Naples - PSG : messes noires, liqueur et séismes, bienvenue au stade San Paolo

THE CHAAAMMMPIIOOONSSSS !!! Juste avant le coup d’envoi de Naples-Paris SG mardi, tout le public du stade San Paolo va comme d’habitude hurler les derniers mots de l’hymne de la Ligue des Champions et la terre va trembler.

C’est un peu plus qu’une façon de parler. Car à chaque fois que les tifosi du Napoli laissent échapper ce cri ou que leur équipe marque dans un grand match, les instituts sismiques locaux enregistrent la secousse, comme un mini-séisme.

Obsolète, mais mythique

À la fois fierté et honte de Naples, le stade San Paolo est un paradoxe de béton armé et de fer, une monstruosité architecturale à l’histoire prestigieuse, où l’ambiance peut devenir unique, portée par la furie des supporters et le vacarme métallique d’une structure obsolète.

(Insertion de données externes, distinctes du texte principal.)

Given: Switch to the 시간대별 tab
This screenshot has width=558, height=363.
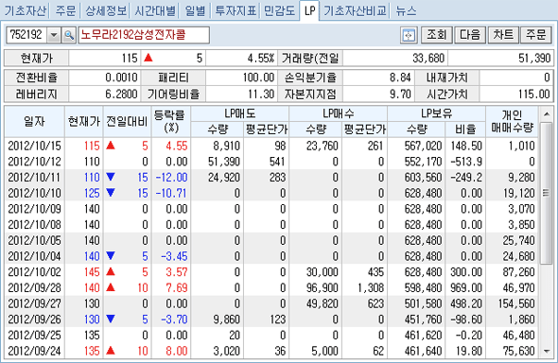Looking at the screenshot, I should (155, 10).
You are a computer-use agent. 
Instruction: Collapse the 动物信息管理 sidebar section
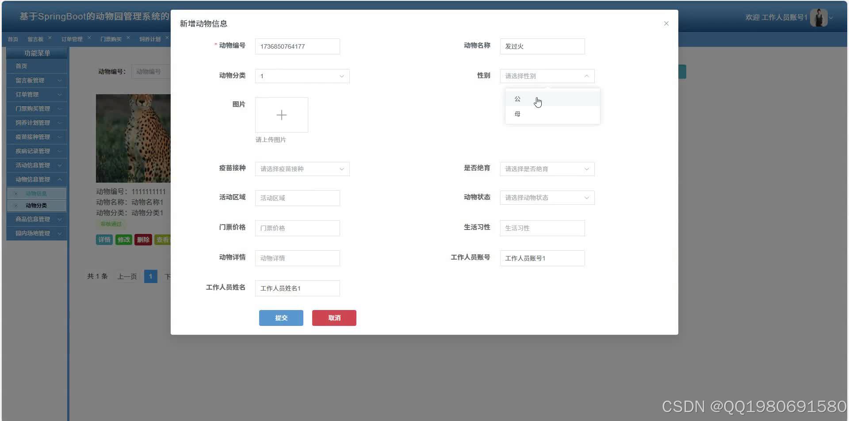(33, 179)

Au fil des ans et des travaux, sa capacité d’accueil a beaucoup varié, depuis les 89 992 spectateurs d’un Naples-Pérouse en 1979 - record d’Italie, même si la légende parle de plus de 95 000 personnes deux ans plus tôt pour un Naples-Juventus- aux quelque 60 000 places actuelles.

Surtout, son état s’est beaucoup dégradé, et même dans un pays en retard quant à la modernisation des stades, il est désormais très loin des standards de qualité espérés pour un club régulièrement qualifié en Ligue des Champions.

"Chiottes"

Propriété de la commune, le San Paolo est d’ailleurs de longue date l’objet d’une dispute entre le maire Luigi de Magistris et le président du club Aurelio De Laurentiis, qui le qualifie périodiquement de "chiottes" ou de "porcherie".

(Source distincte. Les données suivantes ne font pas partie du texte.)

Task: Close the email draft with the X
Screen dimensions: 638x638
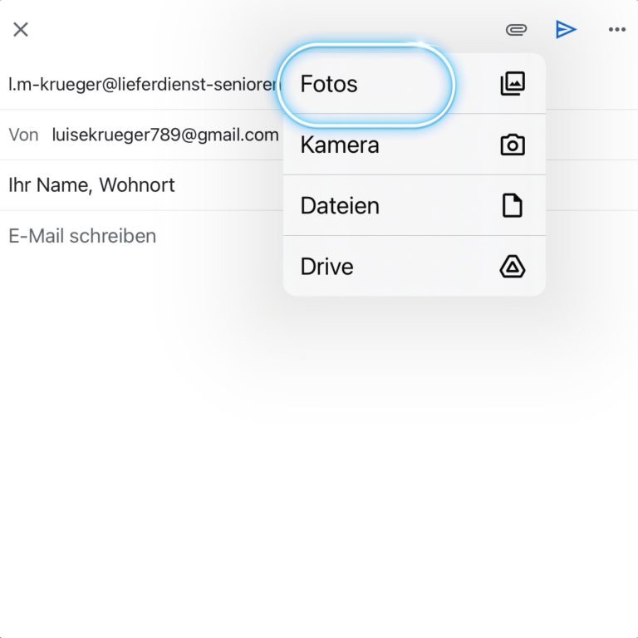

Lors de la venue du Real Madrid en 2017, on avait aussi vu un dirigeant se cacher le visage entre les mains et soupirer "quelle honte" en entrant dans la salle aux murs humides aménagée pour accueillir la conférence de presse de Zinedine Zidane.

Postée sur les réseaux sociaux par une journaliste anglaise avant Naples-Liverpool, la vidéo de l’invraisemblable corridor semi-enterré qui fait le tour du terrain pour conduire les journalistes de la salle de conférence de presse à la zone mixte n’a pas non plus arrangé la réputation de l’enceinte.

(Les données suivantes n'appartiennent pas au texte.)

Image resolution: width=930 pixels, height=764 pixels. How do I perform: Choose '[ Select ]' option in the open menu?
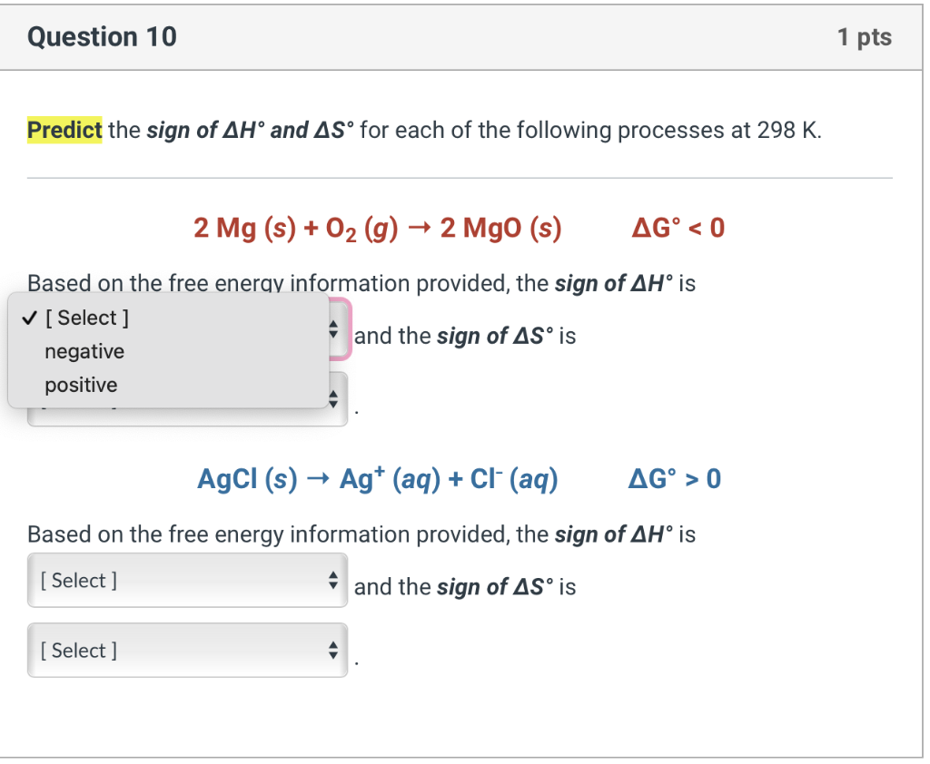click(86, 318)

"Bien sûr qu’il est vieux, bien sûr qu’il a des problèmes. Mais il est effrayant pour les adversaires. Ils sentent le poids de ce stade et la passion des tifosi. Quand il est plein, il est exceptionnel", assure pourtant Daniele "Decibel" Bellini, l’inimitable speaker du San Paolo.

"Mais pour nous, c’est surtout le stade où a joué le plus grand de tous les temps. Et ça, ça ne peut pas changer, malgré son âge et les travaux qui l’ont un peu gâché", ajoute celui qui est au micro depuis 2010.

Sambuca et borghetti

Les Rolling Stones ou Frank Zappa y ont joué mais "le plus grand", c’est bien sûr Maradona, accueilli ici par plus de 60 000 personnes en 1984.

Le visage de l’Argentin est partout aux abords du stade, en photo dans les bars, en pochoir sur les murs et encore sur les écharpes des vendeurs qui approchent chaque visiteur pour lui proposer de petites bouteilles de "sambuca et borghetti", une liqueur à l’anis et l’autre au café.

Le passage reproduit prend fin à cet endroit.